Todd Haskins

Personal information
- Date of birth: August 30, 1972 (age 53)
- Place of birth: United States
- Height: 5 ft 9 in (1.75 m)
- Position: Defender

College career
- Years: Team / Apps / (Gls)
- 1990–1991, 1993: North Carolina Tar Heels

Senior career*
- Years: Team / Apps / (Gls)
- 1993–1994: Raleigh Flyers
- 1995: Washington Warthogs (indoor) / 27 / (12)
- 1998: Baton Rouge Bombers (indoor)
- 1999: Maryland Mania / 23 / (2)
- 1999: → D.C. United (loan) / 0 / (0)

International career
- 1989: U.S. U-16 national team
- 2005: U.S. Beach Soccer Team

= Todd Haskins =

American soccer player

Todd Haskins (born August 30, 1972) is an American retired soccer defender who played most of his career in beach soccer. He was a member of the U.S. U-16 national team at the 1989 FIFA U-16 World Championship and the U.S. Beach Soccer Team at the 2005 FIFA Beach Soccer World Cup.

==Club career==
Haskins was an outstanding player for Howard High School in Ellicott City, Maryland. He was the 1990 Gatorade Player of the Year and a Parade Magazine High School All American. In 1989, he was a member of the U.S. U-16 national team at the 1989 FIFA U-16 World Championship. The U.S. went 1–1–1, with Haskin scoring a goal in the 2–2 tie with Australia. In 1990, he entered the University of North Carolina where he played three years on the men's soccer team, 1990–1991 and again in 1993. During the summer of 1993, Haskins played the collegiate off-season with the Raleigh Flyers of the USISL. After completing his senior year at UNC, Haskings signed a professional contract with the Flyers for the 1995 season.

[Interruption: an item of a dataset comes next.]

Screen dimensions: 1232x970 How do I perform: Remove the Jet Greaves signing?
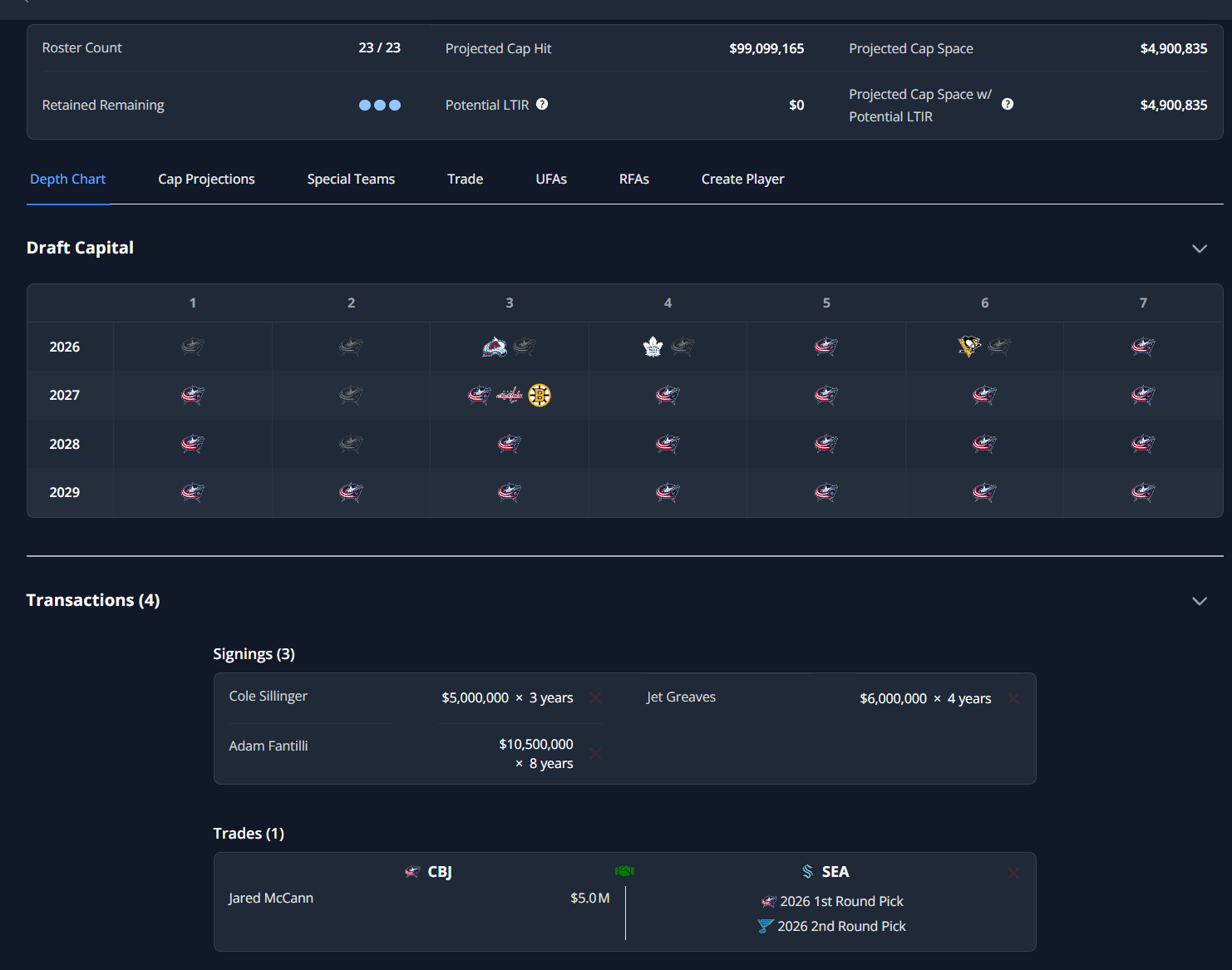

In 1995, Haskins played for the Washington Warthogs of the Continental Indoor Soccer League. On February 7, 1996, the Columbus Crew selected Haskins in the 15th round (141st overall) in the 1996 MLS Inaugural Player Draft, but the Crew did not offer him a contract. He then played beach soccer, had an unsuccessful trial with AZ Alkmaar and on May 28, 1998, signed with the Baton Rouge Bombers of the Eastern Indoor Soccer League. In June, he suffered a season ending cheek injury. In December 1998, he was the first player signed by the expansion Maryland Mania of the A-League. The Mania played one season then folded. In July 1999 Haskins briefly went on loan to D.C. United when the team had several players injured. He did not play any games before returning to the Mania. In 2005, Haskins was a member of the U.S. Beach Soccer Team at the 2005 FIFA Beach Soccer World Cup.

==Coaching career==
Haskins currently coaches the U16 Bethesda Arsenal club team in Bethesda Maryland. He also coaches a Maryland state Olympic Development Program team, (ODP). He is also the assistant coach of the St. Johns College High School Team, along with head coach Philip Gyau.